**EXERCISE GOAL**.
Print every record exactly.

┄┄┄┄┄┄┄┄┄┄┄┄┄┄┄┄┄┄┄┄

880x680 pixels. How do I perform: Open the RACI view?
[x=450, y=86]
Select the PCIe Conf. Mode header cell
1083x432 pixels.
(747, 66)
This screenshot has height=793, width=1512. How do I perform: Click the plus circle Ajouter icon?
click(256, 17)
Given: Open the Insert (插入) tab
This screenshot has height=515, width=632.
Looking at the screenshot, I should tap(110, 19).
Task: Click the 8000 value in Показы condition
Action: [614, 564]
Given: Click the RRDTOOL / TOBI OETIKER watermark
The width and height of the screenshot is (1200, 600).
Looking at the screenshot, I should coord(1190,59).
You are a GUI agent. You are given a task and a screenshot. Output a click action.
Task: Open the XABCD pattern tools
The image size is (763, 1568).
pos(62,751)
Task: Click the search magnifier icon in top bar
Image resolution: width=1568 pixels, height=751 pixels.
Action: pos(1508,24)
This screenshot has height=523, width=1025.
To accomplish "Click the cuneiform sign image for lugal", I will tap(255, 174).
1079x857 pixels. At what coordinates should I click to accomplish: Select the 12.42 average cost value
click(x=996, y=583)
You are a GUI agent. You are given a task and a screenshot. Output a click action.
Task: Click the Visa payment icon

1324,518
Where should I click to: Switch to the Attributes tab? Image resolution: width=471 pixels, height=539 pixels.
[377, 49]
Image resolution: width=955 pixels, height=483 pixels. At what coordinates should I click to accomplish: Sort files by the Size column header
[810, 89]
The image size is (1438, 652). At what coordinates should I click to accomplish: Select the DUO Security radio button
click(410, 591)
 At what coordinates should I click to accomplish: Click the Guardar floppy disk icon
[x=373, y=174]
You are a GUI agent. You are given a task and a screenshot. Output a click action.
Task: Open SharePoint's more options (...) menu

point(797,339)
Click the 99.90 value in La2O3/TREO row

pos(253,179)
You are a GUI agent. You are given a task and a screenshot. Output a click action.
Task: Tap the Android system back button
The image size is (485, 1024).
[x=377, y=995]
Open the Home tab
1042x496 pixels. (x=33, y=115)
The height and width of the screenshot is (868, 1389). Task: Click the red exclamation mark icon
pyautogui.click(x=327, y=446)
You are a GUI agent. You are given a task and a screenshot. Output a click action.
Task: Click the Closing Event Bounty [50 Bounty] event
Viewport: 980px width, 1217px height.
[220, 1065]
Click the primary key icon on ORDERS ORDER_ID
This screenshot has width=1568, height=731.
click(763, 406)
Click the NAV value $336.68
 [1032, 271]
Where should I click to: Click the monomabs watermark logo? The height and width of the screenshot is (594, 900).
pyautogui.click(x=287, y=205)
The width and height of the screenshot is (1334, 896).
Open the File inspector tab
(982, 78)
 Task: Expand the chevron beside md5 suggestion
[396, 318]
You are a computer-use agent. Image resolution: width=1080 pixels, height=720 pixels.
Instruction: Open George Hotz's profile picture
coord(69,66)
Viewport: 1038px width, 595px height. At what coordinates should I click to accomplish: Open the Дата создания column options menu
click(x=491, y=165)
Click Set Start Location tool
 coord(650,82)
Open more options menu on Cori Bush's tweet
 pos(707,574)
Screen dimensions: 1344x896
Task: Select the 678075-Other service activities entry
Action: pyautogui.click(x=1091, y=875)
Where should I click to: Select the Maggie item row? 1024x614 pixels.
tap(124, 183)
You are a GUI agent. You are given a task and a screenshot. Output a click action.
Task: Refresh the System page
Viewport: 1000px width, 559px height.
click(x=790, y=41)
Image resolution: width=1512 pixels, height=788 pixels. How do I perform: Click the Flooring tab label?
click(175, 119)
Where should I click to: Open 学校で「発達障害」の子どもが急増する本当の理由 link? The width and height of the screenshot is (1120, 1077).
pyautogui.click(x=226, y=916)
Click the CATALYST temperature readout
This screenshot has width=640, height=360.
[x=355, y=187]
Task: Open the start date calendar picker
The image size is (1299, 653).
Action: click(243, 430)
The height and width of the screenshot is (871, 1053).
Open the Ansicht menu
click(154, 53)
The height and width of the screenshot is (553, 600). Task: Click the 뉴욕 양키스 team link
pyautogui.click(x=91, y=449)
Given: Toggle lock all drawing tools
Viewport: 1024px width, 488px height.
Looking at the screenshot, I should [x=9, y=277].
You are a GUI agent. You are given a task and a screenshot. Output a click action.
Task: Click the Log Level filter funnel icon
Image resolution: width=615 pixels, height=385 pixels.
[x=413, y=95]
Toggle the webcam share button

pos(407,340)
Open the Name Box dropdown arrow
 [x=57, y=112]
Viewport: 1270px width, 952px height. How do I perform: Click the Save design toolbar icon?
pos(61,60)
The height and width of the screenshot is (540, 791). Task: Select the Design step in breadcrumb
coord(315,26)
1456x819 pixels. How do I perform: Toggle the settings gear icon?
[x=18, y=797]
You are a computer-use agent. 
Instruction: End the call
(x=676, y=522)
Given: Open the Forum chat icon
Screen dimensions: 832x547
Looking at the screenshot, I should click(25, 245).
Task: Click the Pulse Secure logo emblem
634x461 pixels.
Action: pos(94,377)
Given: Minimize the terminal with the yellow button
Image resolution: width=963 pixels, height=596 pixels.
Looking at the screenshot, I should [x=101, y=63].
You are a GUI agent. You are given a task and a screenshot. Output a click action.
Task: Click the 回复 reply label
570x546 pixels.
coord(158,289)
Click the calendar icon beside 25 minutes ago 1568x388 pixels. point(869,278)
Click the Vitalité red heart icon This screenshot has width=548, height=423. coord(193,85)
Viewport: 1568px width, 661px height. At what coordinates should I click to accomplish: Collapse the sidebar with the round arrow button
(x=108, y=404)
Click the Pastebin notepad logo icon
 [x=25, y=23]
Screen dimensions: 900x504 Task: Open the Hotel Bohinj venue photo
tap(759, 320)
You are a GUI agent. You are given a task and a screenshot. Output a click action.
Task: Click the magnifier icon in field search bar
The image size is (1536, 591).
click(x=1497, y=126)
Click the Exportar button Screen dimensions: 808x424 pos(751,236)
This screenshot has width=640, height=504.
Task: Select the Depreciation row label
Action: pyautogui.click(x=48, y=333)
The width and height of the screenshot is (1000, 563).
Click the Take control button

┄┄┄┄┄┄┄┄┄┄┄┄┄┄┄┄┄┄┄┄

**ANSWER AREA**.
880x680 pixels. How do I perform: Open the RACI view?
[x=450, y=86]
Select the PCIe Conf. Mode header cell
1083x432 pixels.
(747, 66)
This screenshot has height=793, width=1512. How do I perform: Click the plus circle Ajouter icon?
click(256, 17)
Given: Open the Insert (插入) tab
This screenshot has height=515, width=632.
Looking at the screenshot, I should tap(110, 19).
Task: Click the 8000 value in Показы condition
Action: [614, 564]
Given: Click the RRDTOOL / TOBI OETIKER watermark
The width and height of the screenshot is (1200, 600).
Looking at the screenshot, I should coord(1190,59).
You are a GUI agent. You are given a task and a screenshot. Output a click action.
Task: Open the XABCD pattern tools
The image size is (763, 1568).
pos(62,751)
Task: Click the search magnifier icon in top bar
Image resolution: width=1568 pixels, height=751 pixels.
Action: pos(1508,24)
This screenshot has height=523, width=1025.
To accomplish "Click the cuneiform sign image for lugal", I will tap(255, 174).
1079x857 pixels. At what coordinates should I click to accomplish: Select the 12.42 average cost value
click(x=996, y=583)
You are a GUI agent. You are given a task and a screenshot. Output a click action.
Task: Click the Visa payment icon

1324,518
Where should I click to: Switch to the Attributes tab? Image resolution: width=471 pixels, height=539 pixels.
[377, 49]
Image resolution: width=955 pixels, height=483 pixels. At what coordinates should I click to accomplish: Sort files by the Size column header
[810, 89]
The image size is (1438, 652). At what coordinates should I click to accomplish: Select the DUO Security radio button
click(410, 591)
 At what coordinates should I click to accomplish: Click the Guardar floppy disk icon
[x=373, y=174]
You are a GUI agent. You are given a task and a screenshot. Output a click action.
Task: Open SharePoint's more options (...) menu

point(797,339)
Click the 99.90 value in La2O3/TREO row

pos(253,179)
You are a GUI agent. You are given a task and a screenshot. Output a click action.
Task: Tap the Android system back button
The image size is (485, 1024).
[x=377, y=995]
Open the Home tab
1042x496 pixels. (x=33, y=115)
The height and width of the screenshot is (868, 1389). Task: Click the red exclamation mark icon
pyautogui.click(x=327, y=446)
You are a GUI agent. You are given a task and a screenshot. Output a click action.
Task: Click the Closing Event Bounty [50 Bounty] event
Viewport: 980px width, 1217px height.
[220, 1065]
Click the primary key icon on ORDERS ORDER_ID
This screenshot has width=1568, height=731.
click(763, 406)
Click the NAV value $336.68
 [1032, 271]
Where should I click to: Click the monomabs watermark logo? The height and width of the screenshot is (594, 900).
pyautogui.click(x=287, y=205)
The width and height of the screenshot is (1334, 896).
Open the File inspector tab
(982, 78)
 Task: Expand the chevron beside md5 suggestion
[396, 318]
You are a computer-use agent. Image resolution: width=1080 pixels, height=720 pixels.
Instruction: Open George Hotz's profile picture
coord(69,66)
Viewport: 1038px width, 595px height. At what coordinates should I click to accomplish: Open the Дата создания column options menu
click(x=491, y=165)
Click Set Start Location tool
 coord(650,82)
Open more options menu on Cori Bush's tweet
 pos(707,574)
Screen dimensions: 1344x896
Task: Select the 678075-Other service activities entry
Action: pyautogui.click(x=1091, y=875)
Where should I click to: Select the Maggie item row? 1024x614 pixels.
tap(124, 183)
You are a GUI agent. You are given a task and a screenshot. Output a click action.
Task: Refresh the System page
Viewport: 1000px width, 559px height.
click(x=790, y=41)
Image resolution: width=1512 pixels, height=788 pixels. How do I perform: Click the Flooring tab label?
click(175, 119)
Where should I click to: Open 学校で「発達障害」の子どもが急増する本当の理由 link? The width and height of the screenshot is (1120, 1077).
pyautogui.click(x=226, y=916)
Click the CATALYST temperature readout
This screenshot has width=640, height=360.
[x=355, y=187]
Task: Open the start date calendar picker
The image size is (1299, 653).
Action: click(243, 430)
The height and width of the screenshot is (871, 1053).
Open the Ansicht menu
click(154, 53)
The height and width of the screenshot is (553, 600). Task: Click the 뉴욕 양키스 team link
pyautogui.click(x=91, y=449)
Given: Toggle lock all drawing tools
Viewport: 1024px width, 488px height.
Looking at the screenshot, I should [x=9, y=277].
You are a GUI agent. You are given a task and a screenshot. Output a click action.
Task: Click the Log Level filter funnel icon
Image resolution: width=615 pixels, height=385 pixels.
[x=413, y=95]
Toggle the webcam share button

pos(407,340)
Open the Name Box dropdown arrow
 [x=57, y=112]
Viewport: 1270px width, 952px height. How do I perform: Click the Save design toolbar icon?
pos(61,60)
The height and width of the screenshot is (540, 791). Task: Select the Design step in breadcrumb
coord(315,26)
1456x819 pixels. How do I perform: Toggle the settings gear icon?
[x=18, y=797]
You are a computer-use agent. 
Instruction: End the call
(x=676, y=522)
Given: Open the Forum chat icon
Screen dimensions: 832x547
Looking at the screenshot, I should click(25, 245).
Task: Click the Pulse Secure logo emblem
634x461 pixels.
Action: pos(94,377)
Given: Minimize the terminal with the yellow button
Image resolution: width=963 pixels, height=596 pixels.
Looking at the screenshot, I should [x=101, y=63].
You are a GUI agent. You are given a task and a screenshot. Output a click action.
Task: Click the 回复 reply label
570x546 pixels.
coord(158,289)
Click the calendar icon beside 25 minutes ago 1568x388 pixels. point(869,278)
Click the Vitalité red heart icon This screenshot has width=548, height=423. coord(193,85)
Viewport: 1568px width, 661px height. At what coordinates should I click to accomplish: Collapse the sidebar with the round arrow button
(x=108, y=404)
Click the Pastebin notepad logo icon
 [x=25, y=23]
Screen dimensions: 900x504 Task: Open the Hotel Bohinj venue photo
tap(759, 320)
You are a GUI agent. You are given a task and a screenshot. Output a click action.
Task: Click the magnifier icon in field search bar
The image size is (1536, 591).
click(x=1497, y=126)
Click the Exportar button Screen dimensions: 808x424 pos(751,236)
This screenshot has width=640, height=504.
Task: Select the Depreciation row label
Action: pyautogui.click(x=48, y=333)
The width and height of the screenshot is (1000, 563).
Click the Take control button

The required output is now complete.